Given passage:
'''

/// @file Deskfan.ino
/// @brief Arduino script to controll a DIY fan for a desk
/// @author Kilian Klepper
/// @date 09/05 , 2024

// Library for DS18B20 temperature sensor
#include <OneWire.h>
#include <DallasTemperature.h>

// Library for OLED Display
#include <SPI.h>
#include <Wire.h>
#include <Adafruit_GFX.h>
#include <Adafruit_SSD1306.h>

// Display defines
#define SCREEN_WIDTH 128
#define SCREEN_HEIGHT 32
#define OLED_RESET -1
#define SCREEN_ADDRESS 0x3C

// DS18B20 temperature sensor pin
#define ONE_WIRE_BUS D10

// Setup display instance
Adafruit_SSD1306 display(SCREEN_WIDTH, SCREEN_HEIGHT, &Wire, OLED_RESET);

// Setup a oneWire instance to communicate with any OneWire devices
OneWire oneWire(ONE_WIRE_BUS);
DallasTemperature sensors(&oneWire);

// Boost-Converter voltage input
const int analogPin = A3;
int analogValue = 0;
float voltageBoostconverter = 0.0;
// State of rocket switch
bool fanState = false;
int fanPowerPercent = 0;
// Temperature value
float tempC = 0.0;

// Here you can define your voltagedivider from the boostconverter output
const float referenceVoltage = 3.3;
const float R2 = 20000.0;  // 20k ohm
const float R3 = 3300.0;   // 3.3k ohm

// type in your max and minimum voltage
const float Vmax = 22;
const float Vmin = 4;

// get Temperature value
float getTemperature() {
  sensors.requestTemperatures();
  return sensors.getTempCByIndex(0);
}

// get Volage value of boostconverter
float getBoostVoltag(float lastValue) {
  // Read the analog input (0 - 4095)
  analogValue = analogRead(analogPin);     

  // Convert the analog reading to a voltage (0 - 3.3V)

'''

Goal 1: In the Deskfan.ino file, which pin is the DS18B20 temperature sensor connected to?
The listing has no connection to the Deskfan.ino file.

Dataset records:

'''

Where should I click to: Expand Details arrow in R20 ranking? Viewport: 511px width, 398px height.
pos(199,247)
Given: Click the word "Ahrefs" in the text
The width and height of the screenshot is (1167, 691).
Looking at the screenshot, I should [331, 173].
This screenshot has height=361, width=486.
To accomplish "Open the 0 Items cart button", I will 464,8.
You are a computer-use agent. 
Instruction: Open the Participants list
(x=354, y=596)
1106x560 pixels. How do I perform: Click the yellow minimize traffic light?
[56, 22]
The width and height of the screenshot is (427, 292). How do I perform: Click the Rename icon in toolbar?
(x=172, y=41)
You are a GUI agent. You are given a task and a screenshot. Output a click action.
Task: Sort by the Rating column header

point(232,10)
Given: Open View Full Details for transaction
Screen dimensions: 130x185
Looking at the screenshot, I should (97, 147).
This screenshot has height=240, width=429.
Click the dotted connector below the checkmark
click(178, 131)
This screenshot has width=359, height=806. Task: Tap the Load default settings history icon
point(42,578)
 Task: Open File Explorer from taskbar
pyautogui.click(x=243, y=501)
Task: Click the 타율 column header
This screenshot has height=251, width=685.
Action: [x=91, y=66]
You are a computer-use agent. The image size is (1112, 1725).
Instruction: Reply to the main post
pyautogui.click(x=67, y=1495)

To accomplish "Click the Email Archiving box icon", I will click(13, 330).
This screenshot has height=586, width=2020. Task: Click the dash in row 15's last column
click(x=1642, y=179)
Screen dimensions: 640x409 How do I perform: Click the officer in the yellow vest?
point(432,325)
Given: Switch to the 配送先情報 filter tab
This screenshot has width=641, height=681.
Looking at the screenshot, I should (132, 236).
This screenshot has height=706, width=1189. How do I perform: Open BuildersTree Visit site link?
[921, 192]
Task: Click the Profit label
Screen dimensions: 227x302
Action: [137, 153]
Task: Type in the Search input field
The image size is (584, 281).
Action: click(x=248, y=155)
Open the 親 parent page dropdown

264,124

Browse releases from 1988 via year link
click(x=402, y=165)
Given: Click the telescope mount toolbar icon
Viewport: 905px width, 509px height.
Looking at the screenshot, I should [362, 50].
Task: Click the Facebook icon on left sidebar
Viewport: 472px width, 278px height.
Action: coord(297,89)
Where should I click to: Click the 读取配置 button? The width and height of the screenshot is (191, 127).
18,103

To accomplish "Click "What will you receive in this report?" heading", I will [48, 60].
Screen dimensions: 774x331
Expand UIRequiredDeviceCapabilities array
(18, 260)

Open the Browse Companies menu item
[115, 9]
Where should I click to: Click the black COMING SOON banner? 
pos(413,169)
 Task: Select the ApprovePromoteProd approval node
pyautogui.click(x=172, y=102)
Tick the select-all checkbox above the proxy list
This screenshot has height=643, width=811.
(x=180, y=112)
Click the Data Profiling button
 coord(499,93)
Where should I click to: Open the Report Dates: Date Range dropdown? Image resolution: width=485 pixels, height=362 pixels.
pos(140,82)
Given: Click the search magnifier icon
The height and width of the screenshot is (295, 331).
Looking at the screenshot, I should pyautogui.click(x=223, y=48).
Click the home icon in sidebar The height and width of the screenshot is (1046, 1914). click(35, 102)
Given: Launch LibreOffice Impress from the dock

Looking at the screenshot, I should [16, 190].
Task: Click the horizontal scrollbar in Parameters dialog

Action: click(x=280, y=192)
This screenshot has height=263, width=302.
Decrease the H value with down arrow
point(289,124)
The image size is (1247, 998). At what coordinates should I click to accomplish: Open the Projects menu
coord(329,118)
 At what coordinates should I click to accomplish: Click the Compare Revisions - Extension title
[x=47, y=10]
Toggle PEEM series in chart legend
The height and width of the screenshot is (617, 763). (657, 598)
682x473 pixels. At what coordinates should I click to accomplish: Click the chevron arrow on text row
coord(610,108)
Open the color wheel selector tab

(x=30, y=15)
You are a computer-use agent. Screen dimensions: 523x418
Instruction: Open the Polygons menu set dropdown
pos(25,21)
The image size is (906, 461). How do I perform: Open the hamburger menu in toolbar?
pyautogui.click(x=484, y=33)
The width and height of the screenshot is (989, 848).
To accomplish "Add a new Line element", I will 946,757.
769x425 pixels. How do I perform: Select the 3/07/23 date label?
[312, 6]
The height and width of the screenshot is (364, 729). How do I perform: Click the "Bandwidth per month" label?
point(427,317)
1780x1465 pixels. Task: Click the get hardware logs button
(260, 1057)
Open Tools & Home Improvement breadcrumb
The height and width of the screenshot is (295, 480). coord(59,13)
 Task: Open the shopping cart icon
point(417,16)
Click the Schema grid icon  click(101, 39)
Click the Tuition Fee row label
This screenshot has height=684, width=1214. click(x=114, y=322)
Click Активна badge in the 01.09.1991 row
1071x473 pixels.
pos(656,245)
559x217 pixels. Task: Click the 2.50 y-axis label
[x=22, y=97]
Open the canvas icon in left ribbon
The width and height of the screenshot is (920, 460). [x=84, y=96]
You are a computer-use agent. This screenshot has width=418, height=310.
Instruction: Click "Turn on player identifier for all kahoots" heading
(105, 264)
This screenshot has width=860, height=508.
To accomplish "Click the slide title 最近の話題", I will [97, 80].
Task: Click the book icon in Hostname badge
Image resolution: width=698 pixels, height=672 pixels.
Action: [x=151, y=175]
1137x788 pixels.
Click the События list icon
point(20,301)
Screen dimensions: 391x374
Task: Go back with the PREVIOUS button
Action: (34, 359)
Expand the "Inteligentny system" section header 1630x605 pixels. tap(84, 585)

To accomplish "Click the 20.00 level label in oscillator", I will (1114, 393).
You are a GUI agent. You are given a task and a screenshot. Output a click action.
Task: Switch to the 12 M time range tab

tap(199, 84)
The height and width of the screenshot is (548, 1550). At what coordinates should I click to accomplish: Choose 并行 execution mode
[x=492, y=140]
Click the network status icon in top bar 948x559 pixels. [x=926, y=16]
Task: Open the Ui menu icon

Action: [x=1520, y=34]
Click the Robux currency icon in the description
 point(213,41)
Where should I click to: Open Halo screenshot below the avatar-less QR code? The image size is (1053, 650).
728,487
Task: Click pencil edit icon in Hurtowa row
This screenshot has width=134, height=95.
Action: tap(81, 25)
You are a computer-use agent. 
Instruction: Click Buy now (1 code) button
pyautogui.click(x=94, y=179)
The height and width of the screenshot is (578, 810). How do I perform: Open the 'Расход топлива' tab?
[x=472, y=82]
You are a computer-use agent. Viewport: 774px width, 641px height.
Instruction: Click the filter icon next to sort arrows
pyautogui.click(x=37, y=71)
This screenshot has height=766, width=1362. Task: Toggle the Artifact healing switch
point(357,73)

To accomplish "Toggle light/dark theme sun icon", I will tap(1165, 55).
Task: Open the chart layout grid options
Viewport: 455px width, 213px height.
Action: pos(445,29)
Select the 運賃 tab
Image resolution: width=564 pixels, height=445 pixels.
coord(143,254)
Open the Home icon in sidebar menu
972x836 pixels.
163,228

'''

Goal 2: Please change "chart" to "graph" in the listing, from the line containing "Task: Open the chart layout grid options" through the end of the listing, and return only those lines with nothing else altered.

Full answer 1: D10

Full answer 2:
Task: Open the graph layout grid options
Viewport: 455px width, 213px height.
Action: pos(445,29)
Select the 運賃 tab
Image resolution: width=564 pixels, height=445 pixels.
coord(143,254)
Open the Home icon in sidebar menu
972x836 pixels.
163,228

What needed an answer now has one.